Santiago has long suffered air pollution. The growing number of cars, industrial activity, and burning wood stoves, especially in the winter months, have contributed to its smoggy conditions. The government had banned certain vehicles, burning wood for heat, and scorching fields to curb air pollution. Now, with coronavirus restrictions in place, the residents of the Chilean capital are finally able to enjoy the beauty of the glacier-capped mountains encircling the city. Air pollution has decreased by a third during the shutdown of large areas of the city to combat coronavirus, according to a report released by the University of Santiago. “The Andes are more clearly visible, the days seem brighter, and the sun seems stronger than is normal for this time of year,” says Eileen Smith, a writer who has been living in Santiago for 16 years.
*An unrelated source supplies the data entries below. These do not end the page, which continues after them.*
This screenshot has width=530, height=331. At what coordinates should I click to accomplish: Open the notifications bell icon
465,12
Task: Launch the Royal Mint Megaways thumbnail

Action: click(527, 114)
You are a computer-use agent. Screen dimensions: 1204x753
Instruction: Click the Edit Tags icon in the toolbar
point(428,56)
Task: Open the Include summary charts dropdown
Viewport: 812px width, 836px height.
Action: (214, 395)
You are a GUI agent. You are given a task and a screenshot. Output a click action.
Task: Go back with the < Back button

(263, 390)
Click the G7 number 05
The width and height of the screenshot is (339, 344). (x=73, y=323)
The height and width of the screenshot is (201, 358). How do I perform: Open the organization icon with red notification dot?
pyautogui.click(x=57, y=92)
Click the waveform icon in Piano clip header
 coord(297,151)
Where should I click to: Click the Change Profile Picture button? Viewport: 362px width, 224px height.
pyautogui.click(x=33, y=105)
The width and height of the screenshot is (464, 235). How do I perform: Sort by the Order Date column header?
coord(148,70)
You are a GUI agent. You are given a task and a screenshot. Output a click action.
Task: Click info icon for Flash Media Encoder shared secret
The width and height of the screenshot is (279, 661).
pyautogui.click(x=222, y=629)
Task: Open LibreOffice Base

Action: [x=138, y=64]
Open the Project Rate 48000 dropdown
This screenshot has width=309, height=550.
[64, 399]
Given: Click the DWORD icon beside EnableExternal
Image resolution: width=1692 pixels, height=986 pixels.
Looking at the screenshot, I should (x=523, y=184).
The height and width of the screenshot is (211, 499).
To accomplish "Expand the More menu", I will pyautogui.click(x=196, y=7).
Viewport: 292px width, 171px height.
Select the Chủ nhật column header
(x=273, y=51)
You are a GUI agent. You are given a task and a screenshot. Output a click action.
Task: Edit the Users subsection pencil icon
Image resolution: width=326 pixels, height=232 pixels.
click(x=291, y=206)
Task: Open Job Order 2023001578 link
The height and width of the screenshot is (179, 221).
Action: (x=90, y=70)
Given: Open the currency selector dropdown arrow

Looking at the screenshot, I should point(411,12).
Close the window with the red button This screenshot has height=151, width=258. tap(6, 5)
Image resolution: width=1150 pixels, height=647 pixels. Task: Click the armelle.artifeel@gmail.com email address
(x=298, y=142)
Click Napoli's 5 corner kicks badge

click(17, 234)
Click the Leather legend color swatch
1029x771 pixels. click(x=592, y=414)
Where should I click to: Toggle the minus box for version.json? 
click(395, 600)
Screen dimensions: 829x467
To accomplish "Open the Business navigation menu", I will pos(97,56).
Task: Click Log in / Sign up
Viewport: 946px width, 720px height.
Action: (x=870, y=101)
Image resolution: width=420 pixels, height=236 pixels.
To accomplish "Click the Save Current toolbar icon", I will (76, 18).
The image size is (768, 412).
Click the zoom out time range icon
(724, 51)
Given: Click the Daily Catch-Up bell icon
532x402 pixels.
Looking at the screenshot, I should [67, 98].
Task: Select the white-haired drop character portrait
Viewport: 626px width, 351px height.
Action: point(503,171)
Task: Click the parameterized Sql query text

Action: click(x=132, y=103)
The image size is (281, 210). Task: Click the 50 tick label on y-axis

Last year, Hanoi was listed among the most polluted cities on the AirVisual Index prompting the government to warn its residents to keep windows closed and not to exercise outdoors. Pollution from burning coal and crop remnant fires on farms are some of the factors contributing to the constant haze that the city endures in the absence of rain.
In early April, the Vietnam Times reported that air quality significantly improved due to COVID-19 measures which reduced transportation by half and halted manufacturing. The bustling capital city of Hanoi, along with Ho Chi Minh City, experienced much cleaner air between late March and April; the PM2.5 level that had stood at 104.3 micrograms/cubic metre, far exceeding WHO’s recommendation, dropped to 11.5 by the end of March.
Seoul, South Korea
Last March, South Korea took emergency measures to address the ‘social disaster’ of pollution, after seeing record levels of fine dust layering all across the nation, reported The Guardian. Despite measures to limit the use of vehicles, curb coal-fired power stations, and construction, the city saw little improvement.
Almost a year later in February, South Korea faced one of the largest coronavirus outbreaks outside of mainland China. According to CNN, the nation brought the cases under control with aggressive testing and contact tracing methods. As an added bonus, the capital of Seoul “saw a 54 per cent drop in PM2.5 levels from February 26 to March 18 from the previous year.”